Sovyetler 30-40 yıl içinde dünyayı oyuncak etmiş ABD’ye kafa tuttu ve ürküttü. Türkiyeli ama Türk olmayabilir 68 devasa gençliği asla “peki, bunu nasıl becerdi?” sorusuna dürüstçe eğilmedi. İşleyen demir pas tutar mı? Peki, kim işleyecek? İşçiler, efendim, işçiler. Hele çirkin ve tiksindirici büyük beyinler numarası: “el işçisi” olduğu gibi ve “beyin işçisi” de varmış.
Her neyse. Hiç değilse bu tarihsel illüzyona uyanan biri bu sitede bunun hesabını yapmakta. Ne var ki, insan illüzyonsuz yaşayamıyor. Önce anarşist oldu şimdi de Ukraynalı Zilelinski’ye takılmış Amerikalı olmak peşinde. Aklı sıra bu maskaranın çevirdiği filmin adı “ÖZGÜRLÜK VE DİRENİŞ”.
Arkadaş cansız varlıkların bile tanımı DİRENİŞ! Politika yanı sıra azıcık fizik/bilim, felsefe, bilhassa antropoloji, kazanmayanlar (alttan) tarih bilmede yarar var. “DİRENİŞ” her yerde hazır ve nazır ama yinede solculuk ve devrimciliğe heveslenenlere bir nevi olta atmak gibi bir şey.

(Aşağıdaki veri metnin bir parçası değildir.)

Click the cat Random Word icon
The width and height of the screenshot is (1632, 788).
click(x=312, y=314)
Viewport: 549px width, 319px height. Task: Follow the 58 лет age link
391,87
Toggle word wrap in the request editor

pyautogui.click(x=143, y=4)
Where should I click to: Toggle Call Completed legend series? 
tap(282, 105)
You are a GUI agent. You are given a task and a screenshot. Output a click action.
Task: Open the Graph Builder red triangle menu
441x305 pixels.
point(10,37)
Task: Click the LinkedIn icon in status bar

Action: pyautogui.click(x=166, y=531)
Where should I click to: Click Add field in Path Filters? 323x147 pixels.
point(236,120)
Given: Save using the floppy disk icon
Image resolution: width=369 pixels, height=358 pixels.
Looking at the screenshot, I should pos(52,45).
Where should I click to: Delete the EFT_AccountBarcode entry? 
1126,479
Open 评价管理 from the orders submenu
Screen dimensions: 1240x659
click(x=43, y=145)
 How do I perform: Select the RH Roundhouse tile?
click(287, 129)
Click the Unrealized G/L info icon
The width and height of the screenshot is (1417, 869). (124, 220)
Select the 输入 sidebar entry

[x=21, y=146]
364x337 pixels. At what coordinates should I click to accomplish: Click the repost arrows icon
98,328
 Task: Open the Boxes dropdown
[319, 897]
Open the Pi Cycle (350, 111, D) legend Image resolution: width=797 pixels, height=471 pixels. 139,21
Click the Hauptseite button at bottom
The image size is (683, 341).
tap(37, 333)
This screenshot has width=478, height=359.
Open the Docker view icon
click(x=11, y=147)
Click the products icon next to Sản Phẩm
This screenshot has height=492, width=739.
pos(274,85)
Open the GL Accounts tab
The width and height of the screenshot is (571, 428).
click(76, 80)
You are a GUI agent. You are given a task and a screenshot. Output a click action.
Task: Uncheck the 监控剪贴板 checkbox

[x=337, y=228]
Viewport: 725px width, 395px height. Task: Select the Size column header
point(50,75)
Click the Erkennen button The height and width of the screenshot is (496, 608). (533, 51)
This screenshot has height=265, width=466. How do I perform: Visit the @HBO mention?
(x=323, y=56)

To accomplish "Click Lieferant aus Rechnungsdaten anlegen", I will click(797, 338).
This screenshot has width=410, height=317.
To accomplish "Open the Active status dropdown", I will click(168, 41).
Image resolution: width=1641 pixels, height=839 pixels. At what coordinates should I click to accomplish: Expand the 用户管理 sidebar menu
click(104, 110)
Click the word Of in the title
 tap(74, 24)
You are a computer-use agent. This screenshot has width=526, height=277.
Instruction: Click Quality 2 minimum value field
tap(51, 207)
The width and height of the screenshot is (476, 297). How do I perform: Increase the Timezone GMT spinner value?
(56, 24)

ÖZGÜRLÜK daha da dikenli. Belki? Bu liberalist, yani Zilelinski gibi Amerikancı, eski anarşistten “son 8-10 bin yıldır peyda olan devleti medeniler arasında özgürlük olan bir toplum adı istedim”. Cevap tabii yok.
Tabii nedenini çok iyi biliyorum. Mesela Sayın Zileli kendi fikir “özgürlüğünü” kullanıp benim kimseye zararı olmayacak ve bu küçük burjuvalar sitesinde kimsenin ciddiye bile almayacağı fikir özgürlüğüme kullanarak yazdığım sansürden geçirmeyecek. Bu Batı’nın sonsuz ünlü liberalist temeli. Mesela solcu-devrimciler bile medyayı elinde tutan zenginlerin beyin yıkamalarına gönderme yapar dururlar.
Sayın sansür polisi ise küçük burjuva diliyle “okumuyorum bile” diyecek. Ama ben bu arada küçük burjuva diliyle 5-6 yazı yazdım, okumuş olmalı ki sansürü geçti. Dürüstçe “biz küçük burjuvaları rahatsız ediyor!” açıklamasını bekliyorum.